Kampung Dul dan Abdullah Djalil
Akhmad Elvian - Sejarawan dan Budayawan, Penerima Anugerah Kebudayaan--
Diceritakan kembali dari Tuhfat al-Nafis: “Panglima Raman merampok dari Bangka ke Jawa, membawa banyak tahanan dan membawa mereka ke Lingga. Pada saatnya orang-orang Bangka datang untuk menikmati hidup di Lingga dan mereka mendirikan kebun-kebun dan kampung-kampung dan tidak mau kembali lagi. Kadang-kadang kerabat mereka berasal dari Bangka tidak melalui perampokan tetapi secara sukarela dan menyerahkan diri kepada sultan Mahmud, dengan demikian kemudian Lingga menjadi padat penduduknya”.
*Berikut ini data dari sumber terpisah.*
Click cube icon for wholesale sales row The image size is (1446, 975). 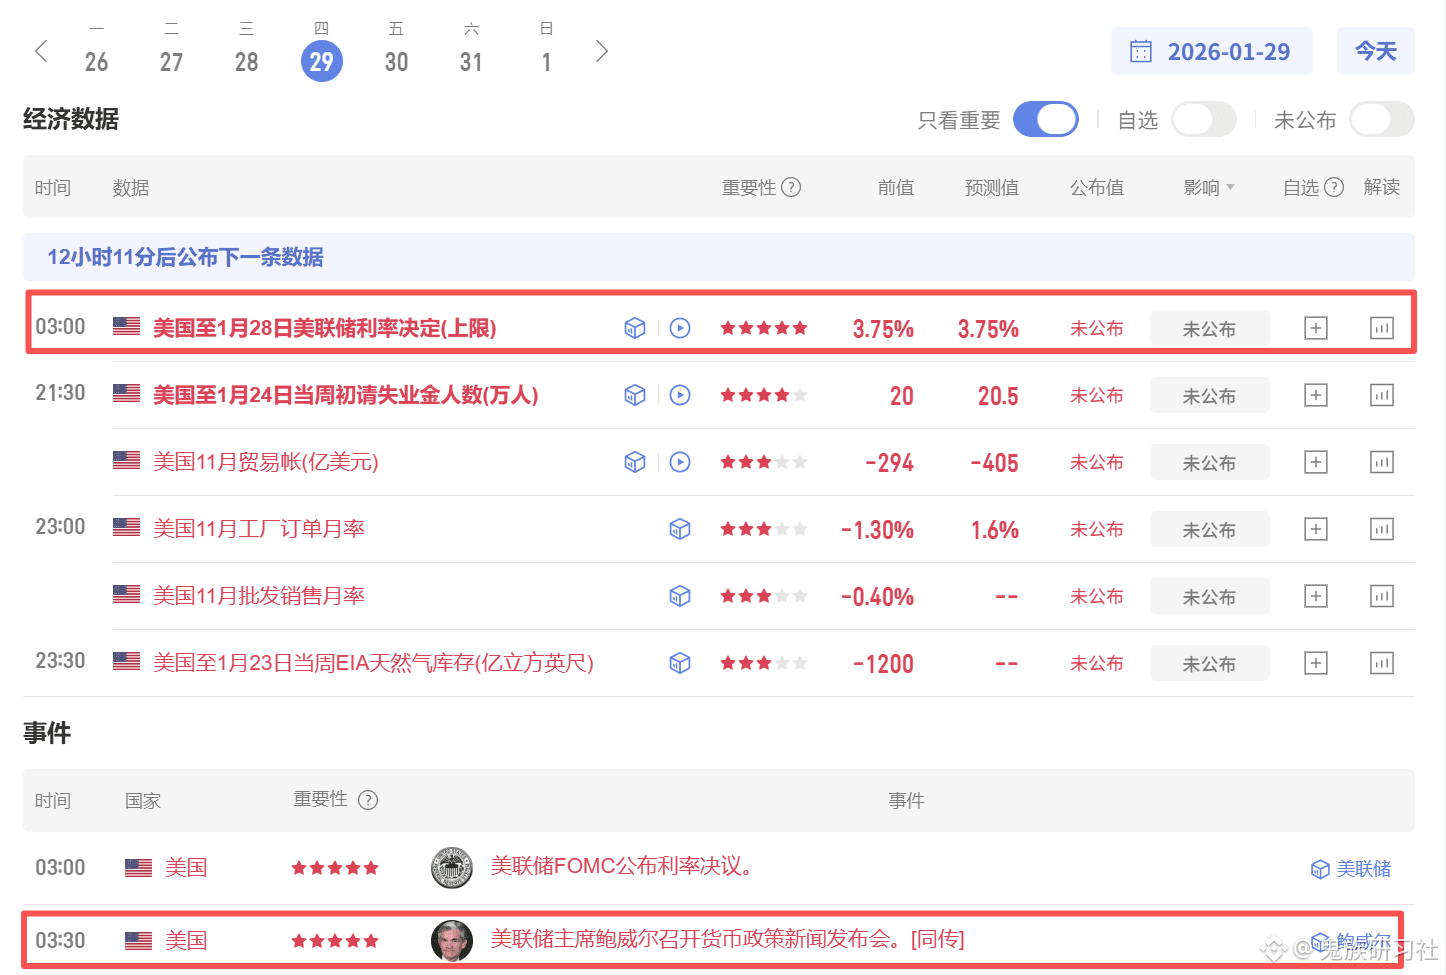pyautogui.click(x=680, y=596)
Sangat mungkin yang dimaksudkan dengan orang Bangka yang datang secara sukarela ke Lingga adalah keluarga Abang Tawi di Mentok yang dihukum sultan Palembang. Mereka pindah ke Lingga dipimpin oleh Abang Abdoelraoef, putera Abang Tawi. Saat itu hampir separuh penduduk Mentok telah siap berangkat pindah ke Lingga, akan tetapi sultan kemudian mengutus seorang Arab bernama Said Ali Bin Syeikh membujuk sebagian keluarga jauh Abang Tawi untuk tetap tinggal di Mentok.
Orang Mentok yang pindah ke Lingga dibantu oleh Panglima Raman dan kemudian ditempatkan di pulau Singkep. Orang-orang Mentok keluarga abang Tawi, kemudian secara sembunyi-sembunyi banyak membawa orang-orang dari Sungailiat dan Merawang untuk menambang Timah di Singkep. Pada Tahun 1793 Masehi, Panglima Raman menaklukkan Koba (Horsfield, 1850:52;224), beberapa lama kemudian menaklukkan dan menguasai Pangkalpinang selama berbulan-bulan.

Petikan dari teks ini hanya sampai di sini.